▶ **Your instructions**: Each line from the one containing "Viewport: 1456px width, 819px height." through the last line of the records is to be repeated exactly, with all pictures left out.
____
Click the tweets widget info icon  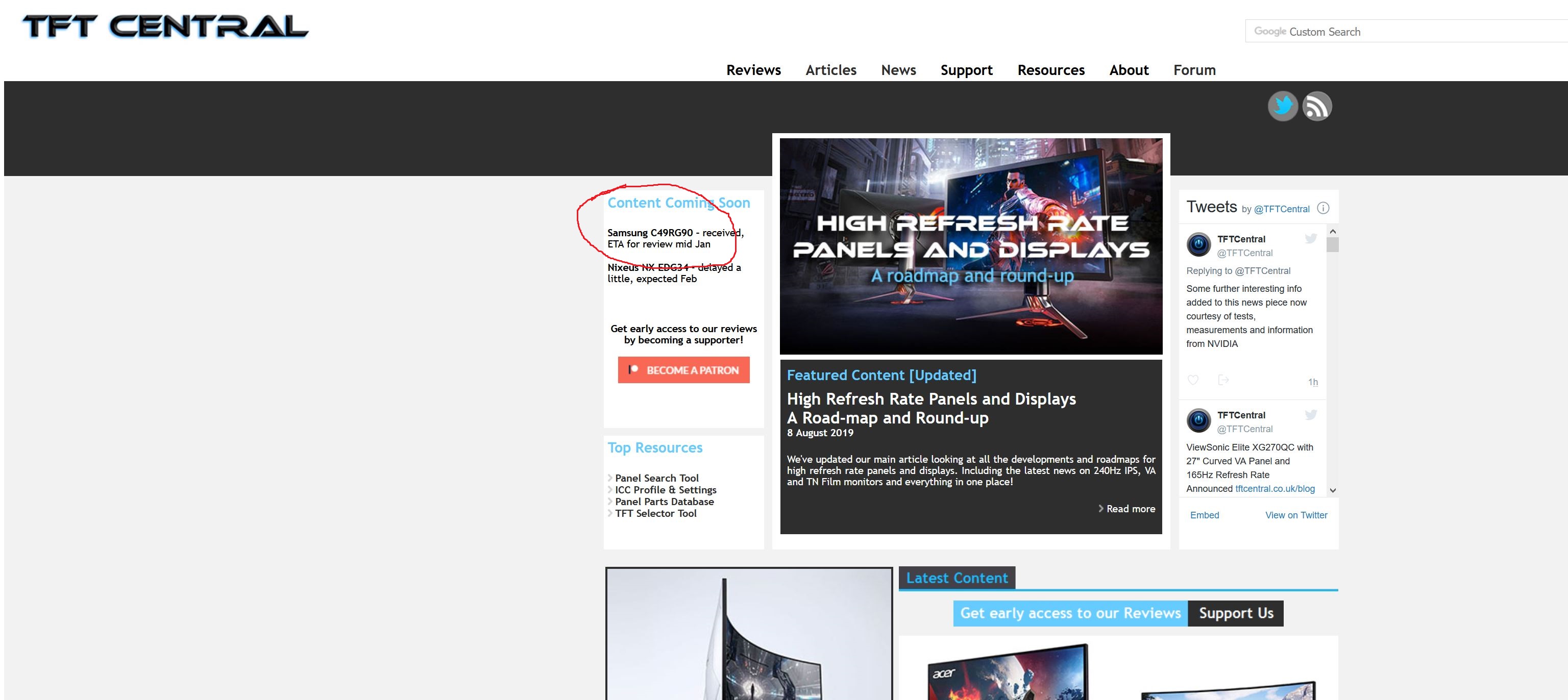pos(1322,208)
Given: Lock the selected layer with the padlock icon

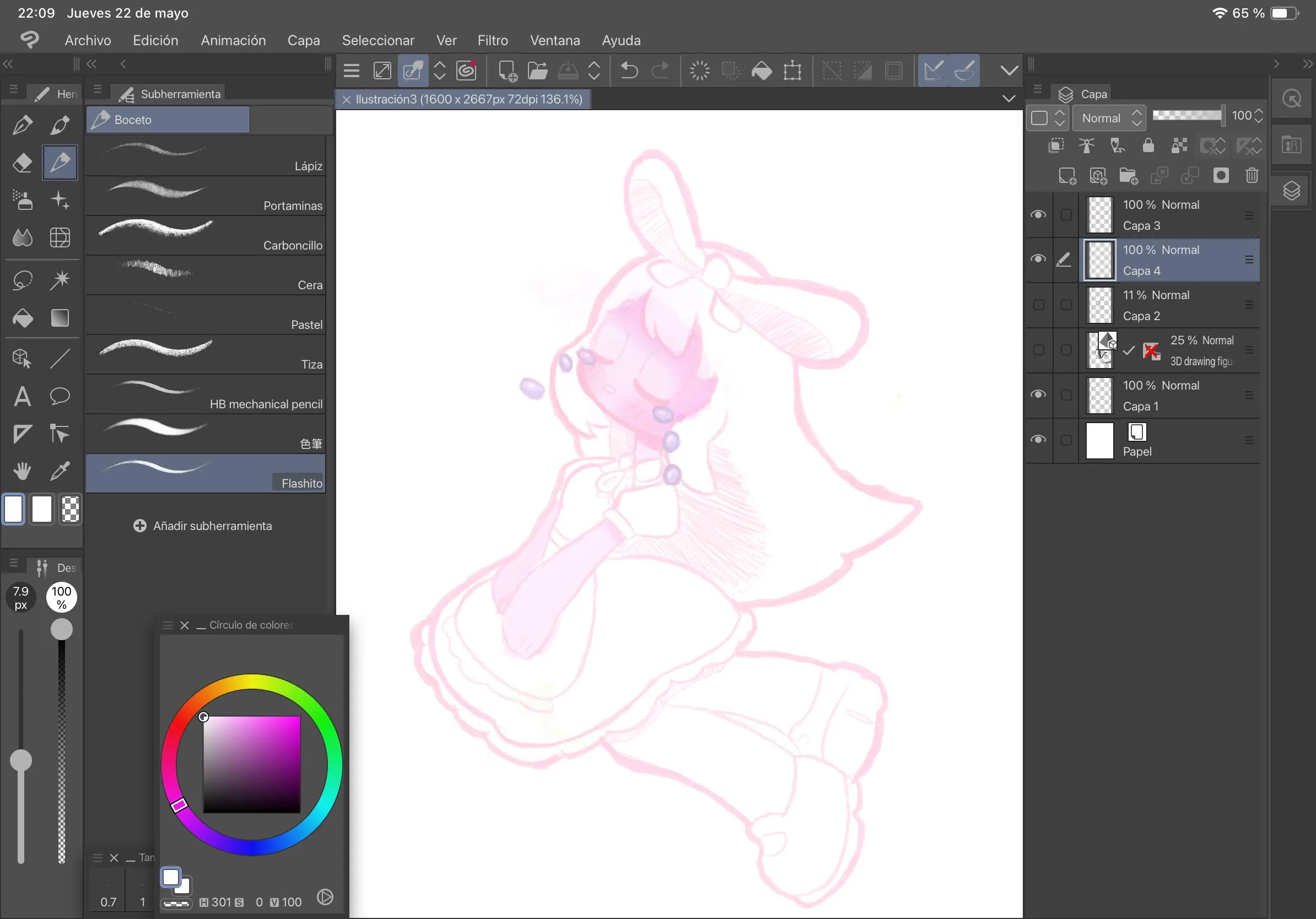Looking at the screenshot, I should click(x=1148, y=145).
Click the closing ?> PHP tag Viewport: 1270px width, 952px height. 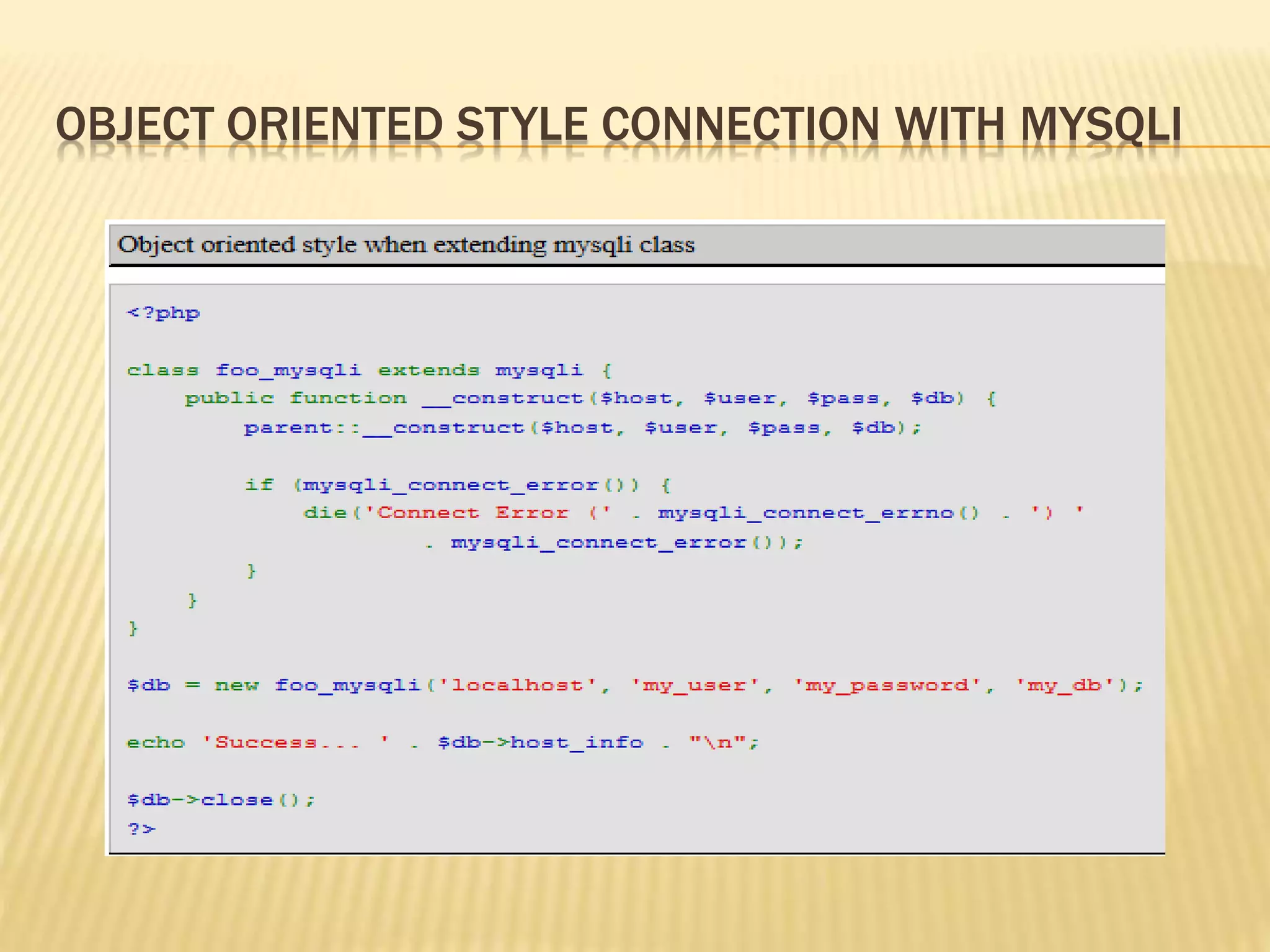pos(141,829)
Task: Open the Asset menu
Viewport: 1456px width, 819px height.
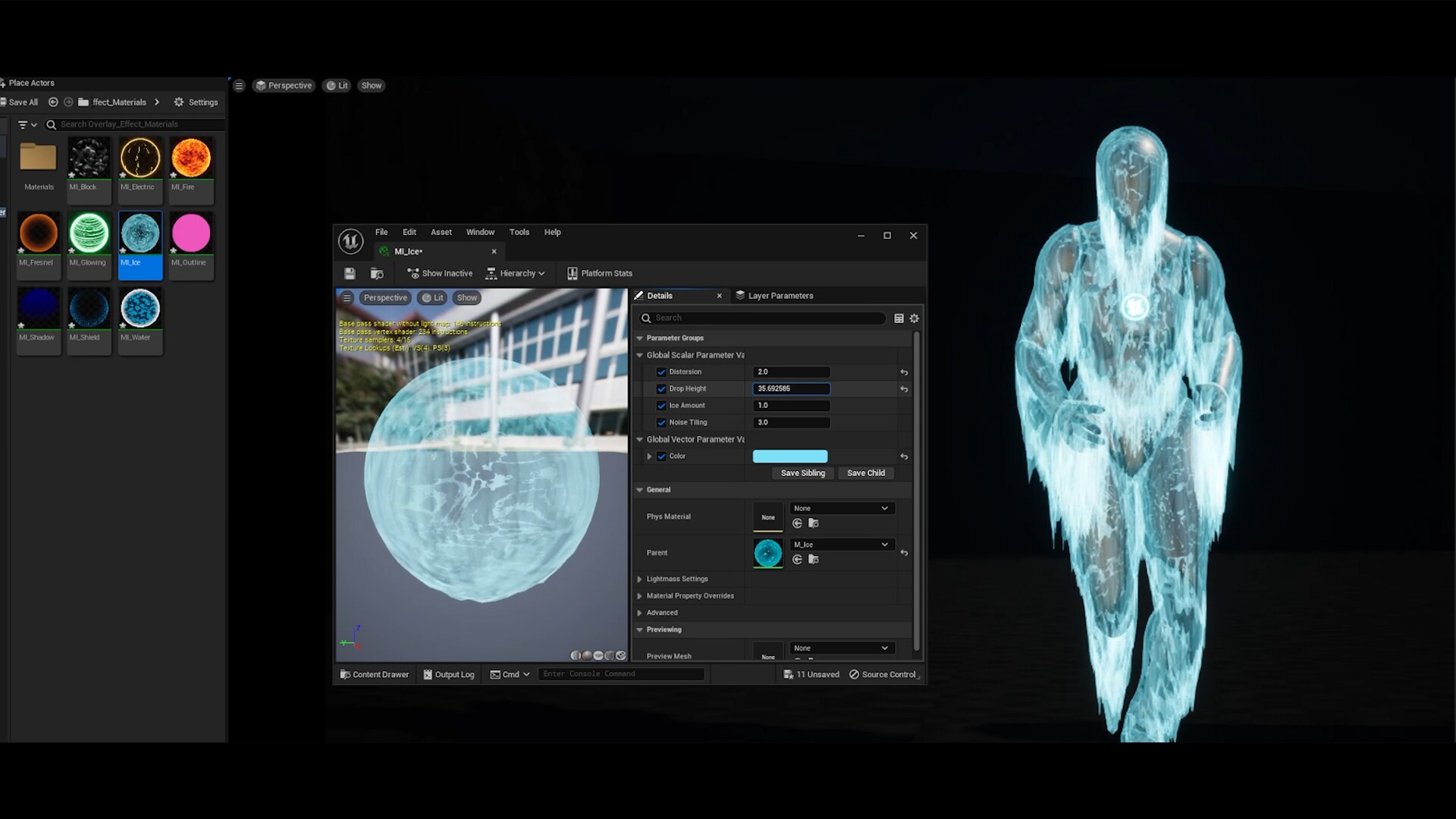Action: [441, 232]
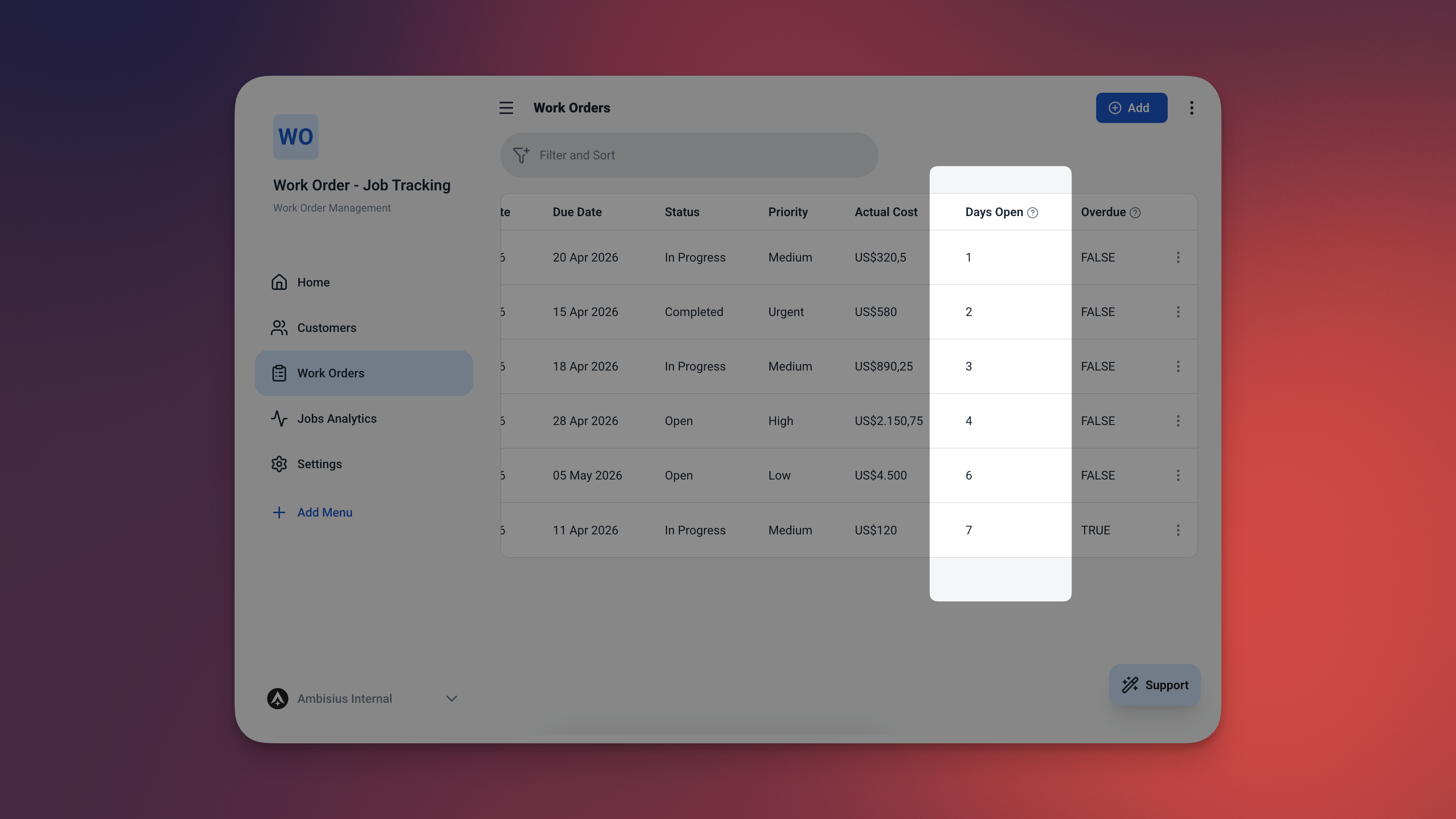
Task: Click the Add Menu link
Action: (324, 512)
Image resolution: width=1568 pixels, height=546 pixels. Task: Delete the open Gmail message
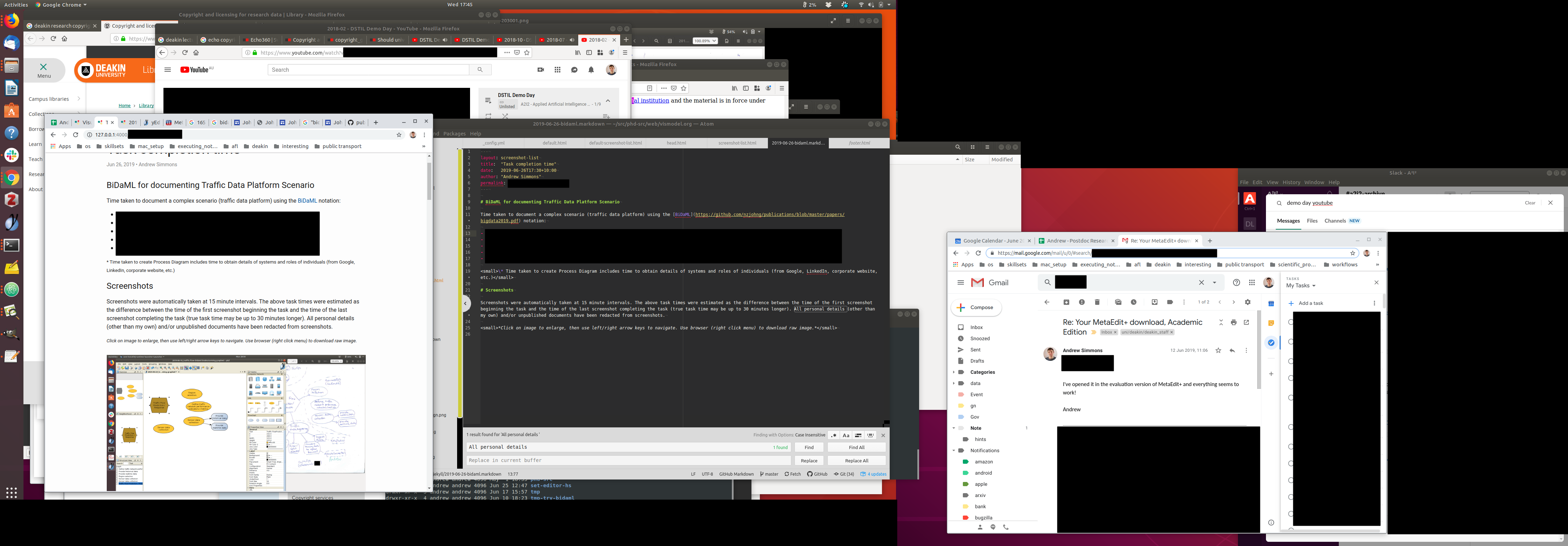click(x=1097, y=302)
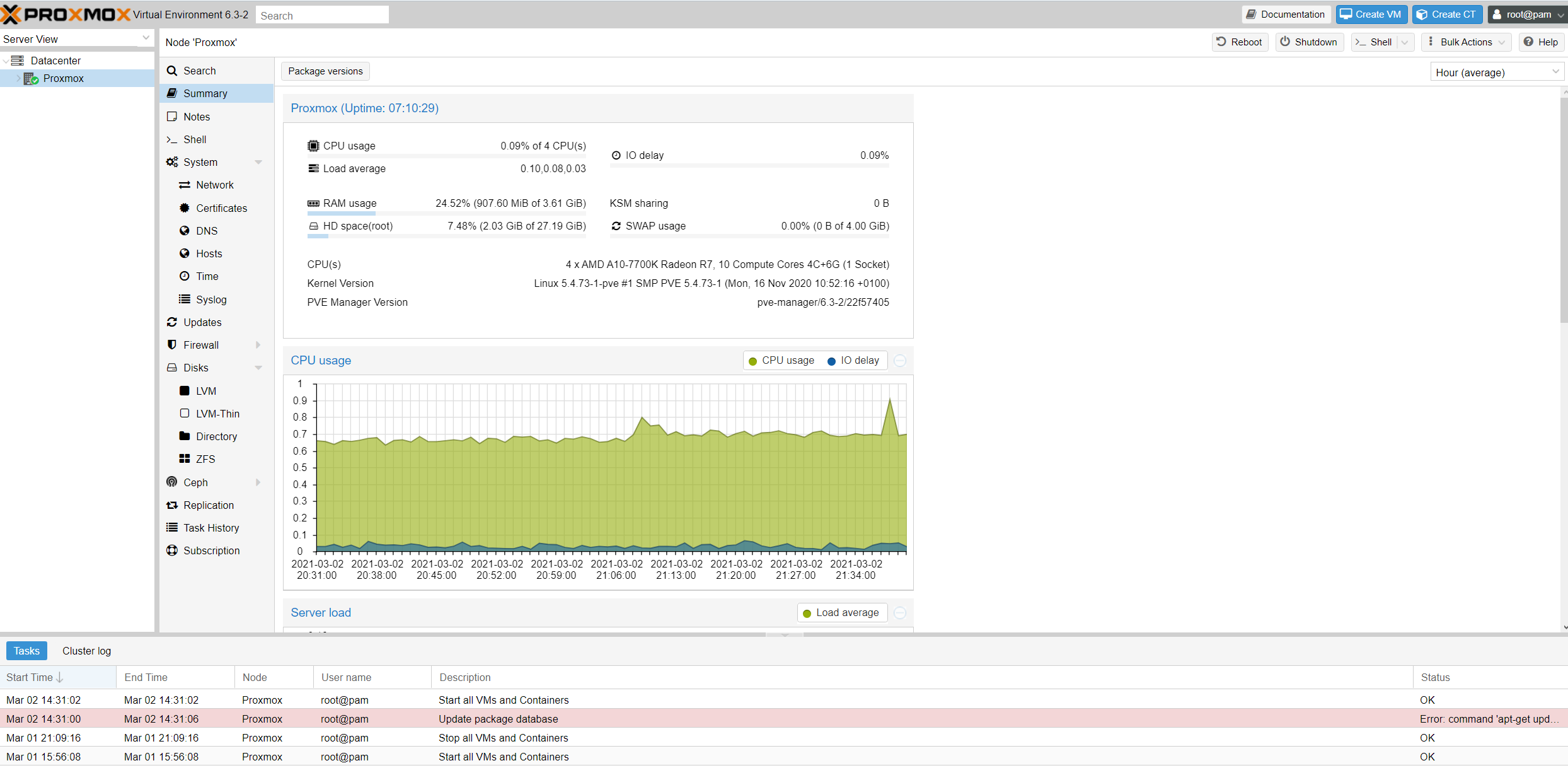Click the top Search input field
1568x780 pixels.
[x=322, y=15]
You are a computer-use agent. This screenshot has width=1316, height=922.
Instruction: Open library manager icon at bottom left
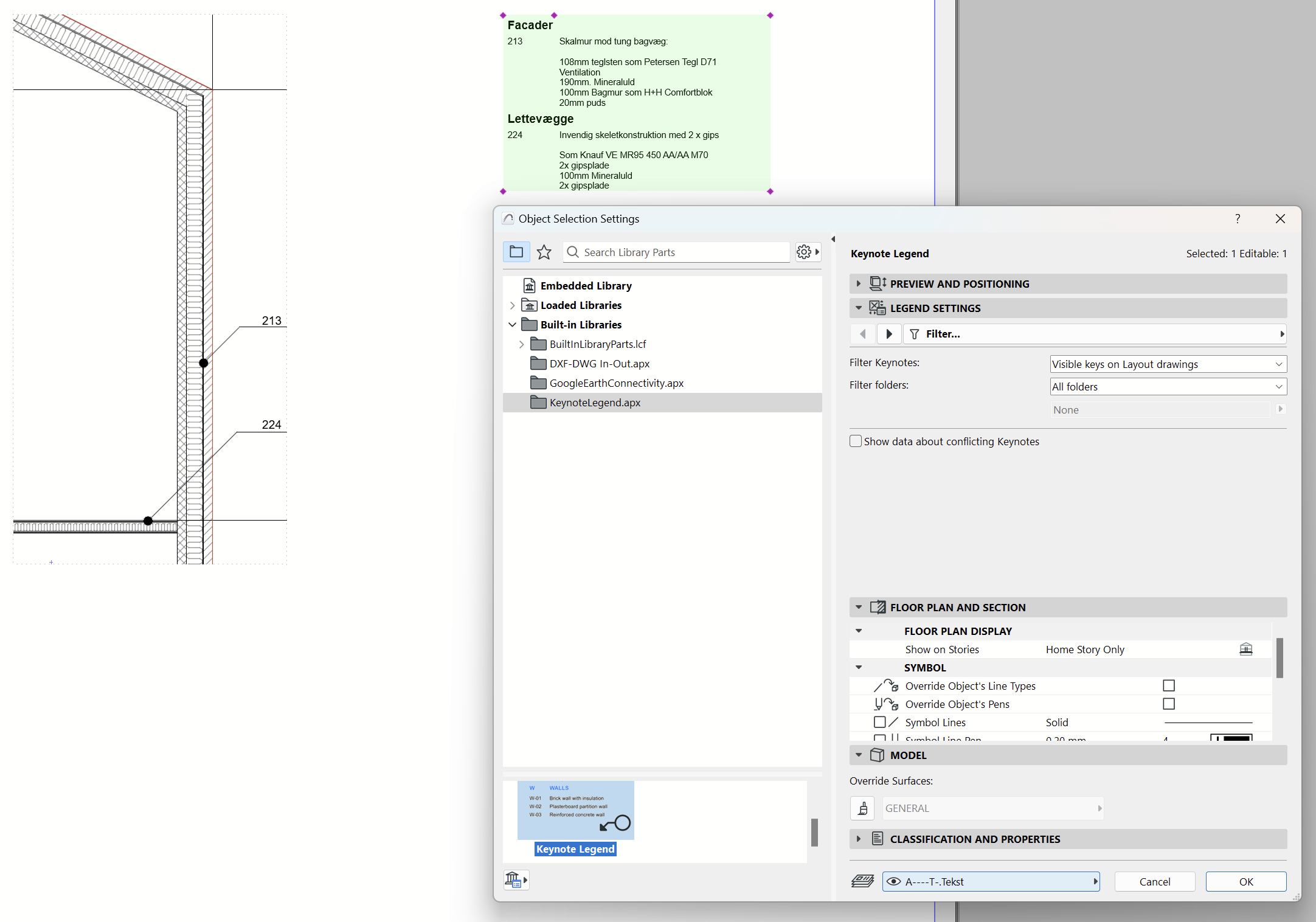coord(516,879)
____
▶ **Reply**:
Viewport: 1456px width, 819px height.
Action: [441, 232]
Task: Click the Add Menu link
Action: (324, 512)
Image resolution: width=1568 pixels, height=546 pixels. Task: Delete the open Gmail message
click(x=1097, y=302)
Click the top Search input field
1568x780 pixels.
[x=322, y=15]
You are a computer-use agent. This screenshot has width=1316, height=922.
Instruction: Open library manager icon at bottom left
coord(516,879)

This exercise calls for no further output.